◆ READING PASSAGE
Aljazeera America reports that Senator Bernie Sanders and progressive allies in the Senate and House are proposing a new measure to help working Americans. The Workplace Democracy Act would make it easier for employees to unionize. It would also require that employers negotiate with unions within 10 days of a request to negotiate. This measure is a good thing, but it’s more of a political statement than a realistic attempt to change law. Republicans control the House and Senate, and they are very pro-employer. That said, Democrats and Independents like Sanders need to present a new vision for how working people will be treated. This bill along with the Fight for $15 is part of that vision.
P.S. John Nichols of The Nation connects this issue to changes in the TPP and other international agreements that protect the right of workers to form unions.
Anyone who cares about working people needs to read Laura Clawson of the Huffington Post. Today she examines the state of Workers Compensation, which has been cut in 33 states. There is also great disparity between states and how they pay for injuries. Clawson points out that if a worker in Alabama loses an eye, she will be awarded $27,280. The same injury in Pennsylvania will be compensated at $261,525. Companies are paying less and less in damages every year and finding new ways to restrict workers' benefits. This story is outrageous, but it’s no more outrageous than stories of workers losing pensions or wage theft or union busting. Until American workers – white and blue collar – realize their common interests, employers will continue to find new ways to make them suffer. It’s easy to blame the super rich. They are acting in a way that makes sense for their interests and security. What is our problem?

◆ RECORD EXTRACTS
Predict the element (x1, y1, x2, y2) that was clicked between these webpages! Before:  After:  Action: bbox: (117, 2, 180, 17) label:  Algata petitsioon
--
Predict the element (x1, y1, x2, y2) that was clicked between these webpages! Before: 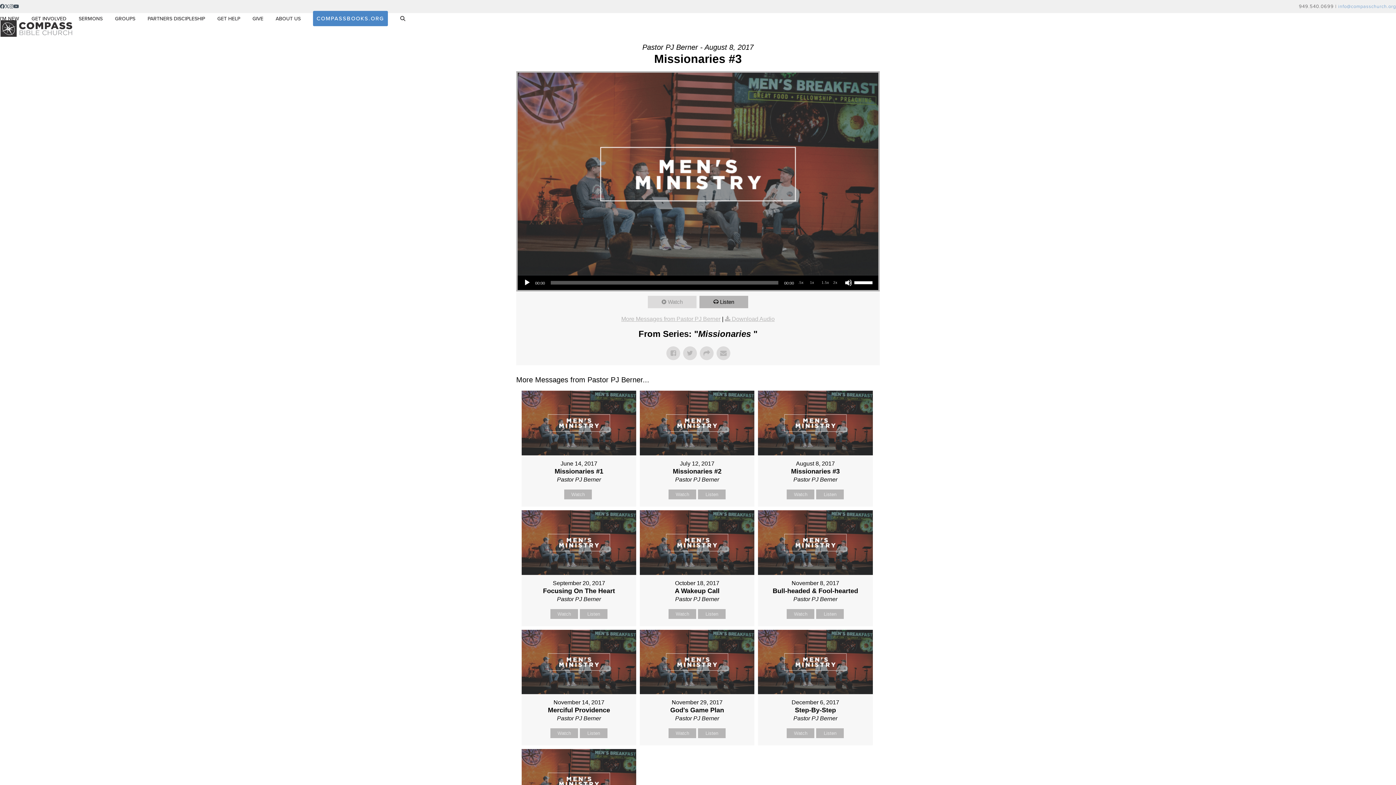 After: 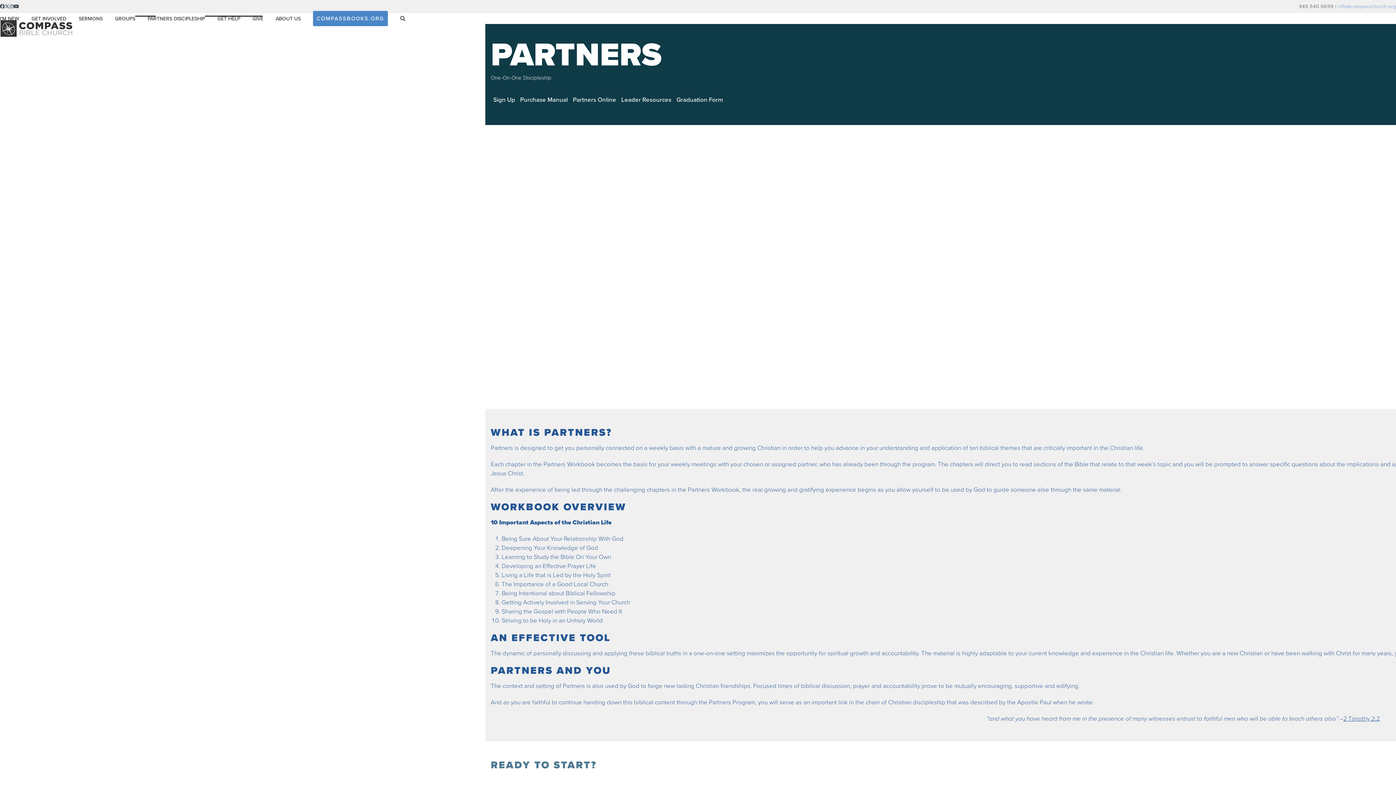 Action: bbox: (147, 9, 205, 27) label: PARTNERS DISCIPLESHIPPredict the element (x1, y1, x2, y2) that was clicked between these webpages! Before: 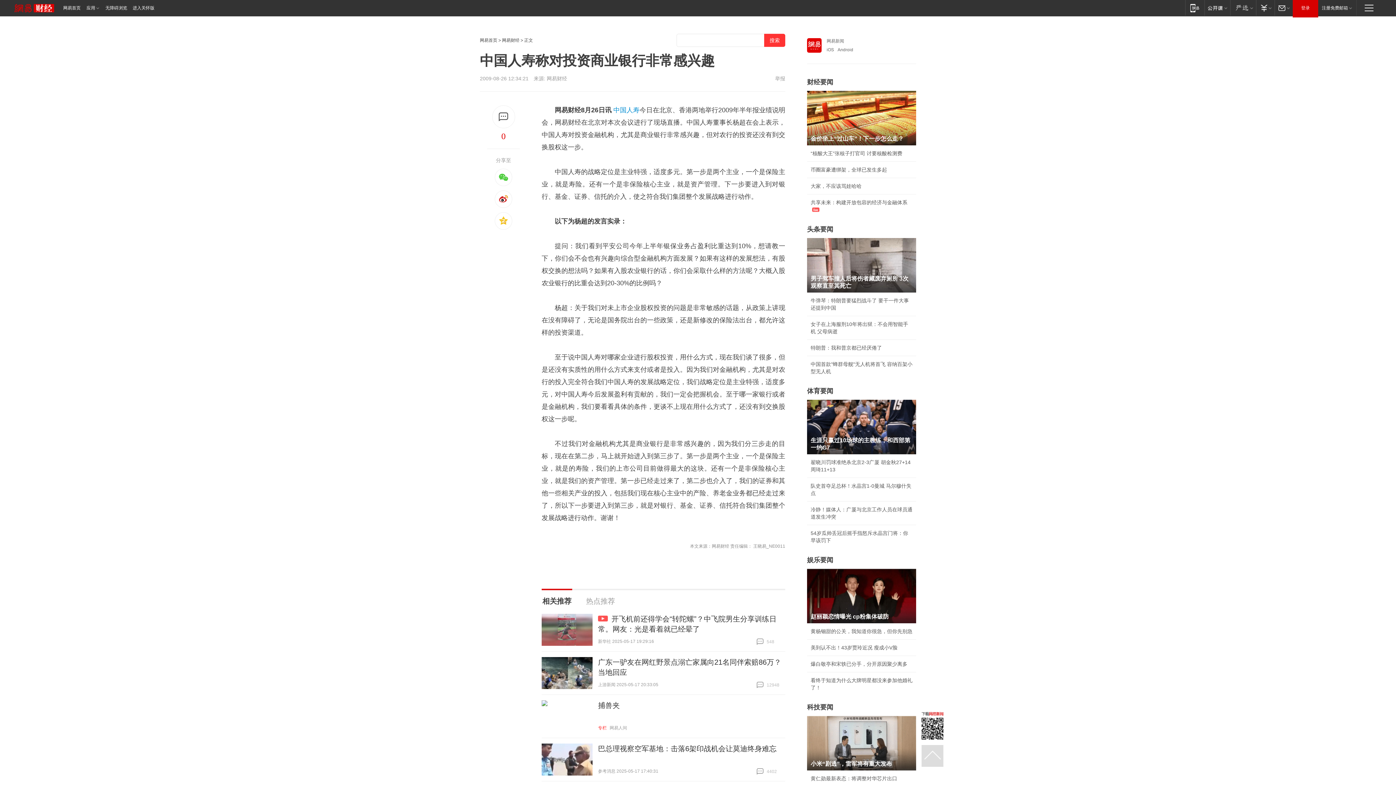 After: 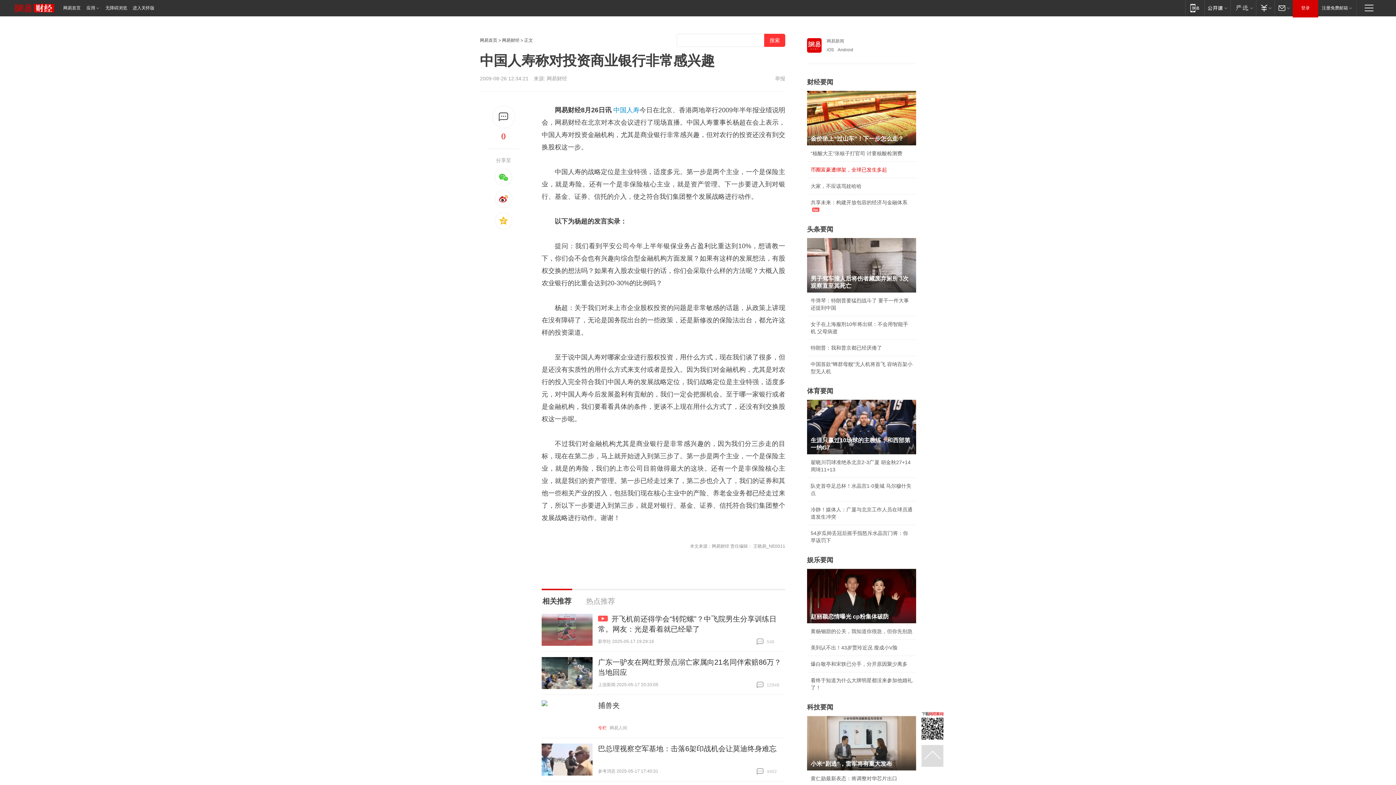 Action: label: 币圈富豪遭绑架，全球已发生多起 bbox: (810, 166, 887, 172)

◆ YOUR TASKS
a) Summarize the workers' rights post in two sentences.
b) Translate this sentence from the workers' rights post into Spanish: "Republicans control the House and Senate, and they are very pro-employer."
c) Continue the workers' rights post from its final sentence.

◆ ANSWERS IN ORDER
a) The post reports that Senator Bernie Sanders and progressive allies are proposing the Workplace Democracy Act, which would make it easier for employees to unionize and require employers to negotiate within 10 days of a request, and it judges the bill a good but largely political measure because Republicans control the House and Senate. It also cites Laura Clawson's finding that Workers Compensation has been cut in 33 states and varies greatly between states, and it argues that employers will keep finding new ways to make workers suffer until white- and blue-collar workers realize their common interests.

b) Los republicanos controlan la Cámara de Representantes y el Senado, y están muy a favor de los empleadores.

c)
Walmart announced that it will raise its minimum hourly wage to $9 and increase that wage to $10 next year. It’s great that the company has made this move on its own. However, will this raise really change the lives of its workers? A person making $9 an hour will still be earning about $20,000 a year – if she is working full time. If the worker is a parent, she will certainly still need public aid for food and housing. In essence, working people and the middle class will continue to be underwriting Walmart’s work force. We need to establish a living wage and commit ourselves as citizens to paying a little extra so we can all live decent lives.
Laura Clawson of Daily Kos reports on New Jersey Governor Chris Christie’s take on the minimum wage. According to the governor, the minimum wage and income inequality are only problems because Democrats keep talking about these subjects. Christie thinks that more “opportunity” is the real solution to what plagues the U.S. He refers to President Obama as a “class warrior.”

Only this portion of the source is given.